### PROBLEM STATEMENT:
Every line of the material is to be repeated exactly as it stands.

### SUPPLIED DATA:
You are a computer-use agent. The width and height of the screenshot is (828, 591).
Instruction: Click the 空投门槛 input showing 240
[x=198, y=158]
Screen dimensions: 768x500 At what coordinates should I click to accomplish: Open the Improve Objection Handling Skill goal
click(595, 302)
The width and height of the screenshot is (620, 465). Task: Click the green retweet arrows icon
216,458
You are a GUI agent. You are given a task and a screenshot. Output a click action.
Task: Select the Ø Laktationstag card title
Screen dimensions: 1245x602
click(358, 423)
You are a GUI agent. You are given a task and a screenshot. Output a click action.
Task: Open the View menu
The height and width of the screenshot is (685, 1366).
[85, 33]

### RESPONSE TO THIS TASK:
You are a computer-use agent. The width and height of the screenshot is (828, 591).
Instruction: Click the 空投门槛 input showing 240
[x=198, y=158]
Screen dimensions: 768x500 At what coordinates should I click to accomplish: Open the Improve Objection Handling Skill goal
click(595, 302)
The width and height of the screenshot is (620, 465). Task: Click the green retweet arrows icon
216,458
You are a GUI agent. You are given a task and a screenshot. Output a click action.
Task: Select the Ø Laktationstag card title
Screen dimensions: 1245x602
click(358, 423)
You are a GUI agent. You are given a task and a screenshot. Output a click action.
Task: Open the View menu
The height and width of the screenshot is (685, 1366).
[85, 33]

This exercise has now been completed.